Jacobson alleged Thom spent time at a cabin in March with at least nine others, including people who were supposed to be self-isolating, and was seen driving a snow machine while intoxicated.
On Friday, the legislature published a report from commissioner David Phillip Jones that entirely dismissed Jacobson’s complaint, suggesting it was driven by political motives and the breakdown of the minister’s marriage.
Jones said there was no evidence anyone had complained to a public health officer, no evidence for the snow machine allegation, and no formal complaint had been received by senior NWT government officials.
Jones concluded Jacobson’s complaint was “vexatious and was not made in good faith.”

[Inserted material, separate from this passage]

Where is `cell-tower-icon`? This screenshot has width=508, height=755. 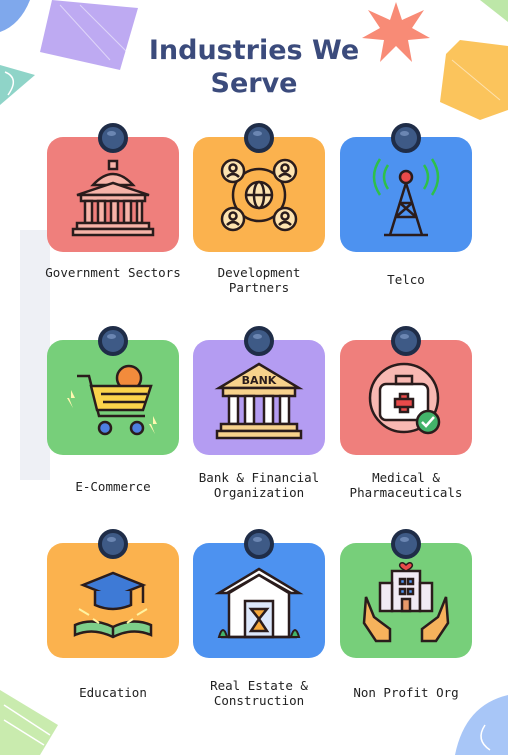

He said any error relating to Covid-19 rules made by the health minister was made in good faith and happened at a time when “there was a rudimentary appreciation of the seriousness of the Covid-19 pandemic,” which could not be re-examined with “20:20 hindsight.”

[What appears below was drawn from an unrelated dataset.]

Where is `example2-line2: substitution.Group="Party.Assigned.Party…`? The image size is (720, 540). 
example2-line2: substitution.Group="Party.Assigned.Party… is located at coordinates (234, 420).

(While Jacobson alleged the cabin incident happened in March, the report suggests it took place in early April – though still at a time before restrictions on indoor gatherings came into effect.)
Jones suggested Jacobson had sought to use the MLAs’ code of conduct as a “political weapon of choice” and his complaint was at least partly reliant on “hearsay.”
Extraordinarily, Jones’ report relies on the details of health minister Thom’s marital life to explain why the complaint was dismissed.
The report, relaying remarks made to Jones by Thom and others, suggests Thom’s husband passed on text messages to Jacobson which became the source of the Nunakput MLA’s complaint.
Jones said the health minister’s actions at the cabin appeared to have become “a weapon in the course of a marital breakdown” between the minister and Grant Thom, who is Inuvik’s RCMP detachment commander.
The report includes copies of some text messages exchanged by the Thoms. Jones said he had reviewed a number of messages supplied by both the minister and her husband.
Various messages reproduced in the report show both Mr Thom and Jacobson telling the deputy clerk of the legislature, Glen Rutland, that concerns about the minister’s cabin trip may be leaked to reporters unless action was taken.
In one text message, Mr Thom accuses Rutland and other officials of “circling the wagons” to protect his wife.
A string of messages from the morning of April 10, 2020 shows the minister and her husband exchanging concerns about the cabin incident, which involved a cousin and three friends showing up “looking to borrow gas” in the minister’s words.
The public report states the Thoms were “having serious marital difficulties and have since separated.”
Mr Thom phoned and emailed Inuvik’s other MLA, Lesa Semmler, legislature deputy clerk Rutland, and Speaker of the House Frederick Blake Jr about his wife’s actions.
Blake told Jones he had received a “very emotional phone call” from Mr Thom in May, during which he “threatened to go to the media [and] asked Blake to ‘rein her in,'” according to Jones’ summary.
The minister told Jones her husband had been the best man at Jacobson’s wedding.
Blake said Jacobson “brought up a whole bunch of things” about the minister at a caucus meeting in May, “but the members supported her,” the report continued.
Mr Thom confirmed to Jones that he had spoken with Semmler, Blake, and others, and said he regarded those communications as formal complaints about his wife but nothing was done, according to the report.
Jones ultimately sided with the officials, Semmler, and Premier Caroline Cochrane – who had denied receiving any formal complaint about her minister – in concluding Mr Thom’s calls and messages had not constituted formal complaints.
Jacobson did not immediately respond to a request for comment. Mr Thom could not be immediately reached for comment. The minister has been approached for comment through the territorial government’s communications staff.